The hardships that helped make men of boys are very humorously and touchingly told in Belfast actor/writer Dan Gordon’s tale, drawn partly from the lives his father and grandfather spent working in the factory.

The “indenture” a 16-year old signed for the privilege of a five-year apprenticeship in exchange for a £5 deposit had connotations of slavery, between meager pay, readily forfeited for damages; the absence of sick time; and the understanding that anyone who claimed against the company for injury would be fired.

So, the initiation rite encompassed acceptance of the pecking order in what was at its height, the world’s biggest shipyard, employing 35,000 men. Naive newcomers were set tasks like collecting “a bucket of steam,” assigned nicknames, and eventually they adopted the company mythology as their own. For example, remarking of the Titanic, “she was alright when she left us.”

Anyone tired of hearing of the Titanic, after last year’s centenary celebrations, need not fear “The Boat Factory.” It’s very much about a way of life, rather than boats. Besides, the play notes, the Titanic was just one of 1,700 ships built at the yard (between 1861 and 1960), and not even its fastest.

All the history and sociology is built into the seams, as the play tells how Davy Gordon (Dan Gordon) came to the factory at 16 and worked alongside Geordie Kilkpatrick (Michael Condron), who would become his best friend in life.

The mechanistic way the story is told is part of its poetry. Philip Crawford directs with a staccato beat, evoking hammering, as playful interludes between the two characters are interspersed with technical descriptions—exhaustive classifications of types of steel or nails, seemingly straight from training manuals. The technique is well used when the emotive scene after a fatal accident “cuts” to a treatise on methods of securing hinges.

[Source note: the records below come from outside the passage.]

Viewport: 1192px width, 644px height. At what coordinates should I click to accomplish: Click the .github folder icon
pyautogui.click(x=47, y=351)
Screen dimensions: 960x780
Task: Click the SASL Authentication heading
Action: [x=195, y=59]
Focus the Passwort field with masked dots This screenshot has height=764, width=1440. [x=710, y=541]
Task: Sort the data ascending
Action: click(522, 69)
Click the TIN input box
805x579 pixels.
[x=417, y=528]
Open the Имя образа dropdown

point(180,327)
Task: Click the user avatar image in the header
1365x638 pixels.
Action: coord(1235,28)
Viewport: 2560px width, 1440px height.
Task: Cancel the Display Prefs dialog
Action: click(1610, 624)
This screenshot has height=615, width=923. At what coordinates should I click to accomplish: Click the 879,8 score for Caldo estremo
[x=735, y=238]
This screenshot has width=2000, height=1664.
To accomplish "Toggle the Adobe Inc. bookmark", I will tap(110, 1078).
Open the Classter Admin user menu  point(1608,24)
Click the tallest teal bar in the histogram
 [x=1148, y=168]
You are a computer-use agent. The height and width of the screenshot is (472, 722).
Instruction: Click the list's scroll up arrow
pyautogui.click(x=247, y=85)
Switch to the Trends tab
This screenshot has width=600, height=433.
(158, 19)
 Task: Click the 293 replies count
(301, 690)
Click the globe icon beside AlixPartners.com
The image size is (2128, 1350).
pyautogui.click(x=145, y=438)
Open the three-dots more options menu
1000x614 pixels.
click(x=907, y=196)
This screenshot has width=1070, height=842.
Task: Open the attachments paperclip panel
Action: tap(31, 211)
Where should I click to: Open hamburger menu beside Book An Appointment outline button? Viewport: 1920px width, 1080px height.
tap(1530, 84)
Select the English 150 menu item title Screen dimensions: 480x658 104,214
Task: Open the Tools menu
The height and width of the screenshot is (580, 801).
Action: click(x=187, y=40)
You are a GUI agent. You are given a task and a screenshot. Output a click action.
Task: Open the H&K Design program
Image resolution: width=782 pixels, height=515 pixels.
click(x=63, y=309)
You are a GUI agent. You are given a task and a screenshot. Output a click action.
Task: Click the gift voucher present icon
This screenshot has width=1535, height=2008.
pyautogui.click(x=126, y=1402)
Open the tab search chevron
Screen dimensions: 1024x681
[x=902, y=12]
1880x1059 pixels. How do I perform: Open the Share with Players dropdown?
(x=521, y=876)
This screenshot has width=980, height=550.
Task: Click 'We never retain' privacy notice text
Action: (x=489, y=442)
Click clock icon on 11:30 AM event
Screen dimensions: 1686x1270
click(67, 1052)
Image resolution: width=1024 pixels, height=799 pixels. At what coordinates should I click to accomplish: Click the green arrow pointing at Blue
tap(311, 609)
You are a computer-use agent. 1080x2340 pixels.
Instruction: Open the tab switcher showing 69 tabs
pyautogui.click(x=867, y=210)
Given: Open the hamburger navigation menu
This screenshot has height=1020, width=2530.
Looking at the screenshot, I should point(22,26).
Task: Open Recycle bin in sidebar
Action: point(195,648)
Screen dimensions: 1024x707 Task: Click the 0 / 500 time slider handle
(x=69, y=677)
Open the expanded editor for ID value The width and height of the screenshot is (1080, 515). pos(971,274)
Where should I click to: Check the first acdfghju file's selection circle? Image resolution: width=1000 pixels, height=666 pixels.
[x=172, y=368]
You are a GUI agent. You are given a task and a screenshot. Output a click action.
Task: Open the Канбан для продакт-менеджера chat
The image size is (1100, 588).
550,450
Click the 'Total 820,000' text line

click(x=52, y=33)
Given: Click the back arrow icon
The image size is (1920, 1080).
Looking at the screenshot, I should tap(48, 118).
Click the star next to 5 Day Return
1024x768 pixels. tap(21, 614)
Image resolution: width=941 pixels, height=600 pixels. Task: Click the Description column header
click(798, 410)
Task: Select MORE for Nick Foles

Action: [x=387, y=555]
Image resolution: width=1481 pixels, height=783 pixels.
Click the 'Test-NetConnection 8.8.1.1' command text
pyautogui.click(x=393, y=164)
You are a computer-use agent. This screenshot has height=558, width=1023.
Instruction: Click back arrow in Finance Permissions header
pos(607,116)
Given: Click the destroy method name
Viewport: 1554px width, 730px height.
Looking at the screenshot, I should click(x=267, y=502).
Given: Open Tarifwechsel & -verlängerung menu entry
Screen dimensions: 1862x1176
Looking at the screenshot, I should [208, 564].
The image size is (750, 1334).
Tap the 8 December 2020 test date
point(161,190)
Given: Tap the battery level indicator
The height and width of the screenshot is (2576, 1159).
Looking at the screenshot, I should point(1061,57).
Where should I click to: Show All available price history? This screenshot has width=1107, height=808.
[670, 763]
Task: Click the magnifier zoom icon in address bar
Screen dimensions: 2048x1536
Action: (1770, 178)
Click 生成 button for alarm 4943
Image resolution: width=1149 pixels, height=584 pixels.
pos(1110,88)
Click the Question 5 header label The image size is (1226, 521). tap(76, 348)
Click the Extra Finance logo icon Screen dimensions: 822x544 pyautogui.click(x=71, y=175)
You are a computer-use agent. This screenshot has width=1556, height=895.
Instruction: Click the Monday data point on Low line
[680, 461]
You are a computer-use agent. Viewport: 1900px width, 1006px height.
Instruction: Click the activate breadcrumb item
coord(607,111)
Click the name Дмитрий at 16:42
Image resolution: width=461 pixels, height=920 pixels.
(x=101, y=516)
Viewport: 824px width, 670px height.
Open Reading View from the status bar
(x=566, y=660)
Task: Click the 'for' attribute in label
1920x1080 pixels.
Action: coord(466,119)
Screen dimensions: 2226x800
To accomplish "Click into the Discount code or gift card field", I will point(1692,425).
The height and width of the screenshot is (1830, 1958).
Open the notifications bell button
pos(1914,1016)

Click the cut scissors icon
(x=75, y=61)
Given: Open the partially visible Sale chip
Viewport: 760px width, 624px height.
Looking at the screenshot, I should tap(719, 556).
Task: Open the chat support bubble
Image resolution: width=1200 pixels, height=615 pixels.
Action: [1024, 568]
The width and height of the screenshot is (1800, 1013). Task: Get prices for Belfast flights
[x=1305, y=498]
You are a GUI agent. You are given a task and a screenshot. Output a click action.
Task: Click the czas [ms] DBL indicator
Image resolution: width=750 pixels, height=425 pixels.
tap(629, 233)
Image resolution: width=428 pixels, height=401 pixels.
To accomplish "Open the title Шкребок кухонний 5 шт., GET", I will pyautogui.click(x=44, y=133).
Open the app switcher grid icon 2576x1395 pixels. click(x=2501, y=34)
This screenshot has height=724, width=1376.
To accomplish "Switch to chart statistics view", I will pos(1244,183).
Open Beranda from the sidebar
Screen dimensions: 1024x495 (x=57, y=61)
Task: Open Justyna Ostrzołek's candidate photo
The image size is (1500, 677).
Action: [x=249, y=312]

The simple set—scaffolding in front of a backdrop of the shipyard’s floor plan—also befits the type of thinking required at the shipyard.

When Davy (AKA Flash) Gordon’s doctor couldn’t give him a prognosis for his fatal lung condition (as asbestos, in fact, brought the demise of the playwright’s father), he was unimpressed. “We had to be right within 1/16 of an inch,” he said.

Gordon is great doing what anyone who has acted knows to be one of the hardest things to do: acting normal. He is completely solid as an ordinary guy.

Condron didn’t open so strongly but went on to dazzle in 32 roles played (no significance, we’re told): among them as a nurse, a gay salesman and as Gustav Wolff, the shipyard’s German co-founder.

From global dominance in 1900, “the wee yard” wound up displaced in shipbuilding by the 1960s, and known as “the great white whale.”

There are many references to being swallowed by forces greater than us in this play. Whatever our fate, we can laugh as we ride the wave, it suggests. The colloquial language alone is a tonic, such as on Davy’s first day on the job. An unrequited kiss from an older woman “was like having your lips sucked through a letterbox by a camel,” he said.

“The Boat Factory” had its U.S. premiere as part of the Brits Off Broadway annual festival. After June 30, it sails on to parts of the Republic, including County Donegal for July 12.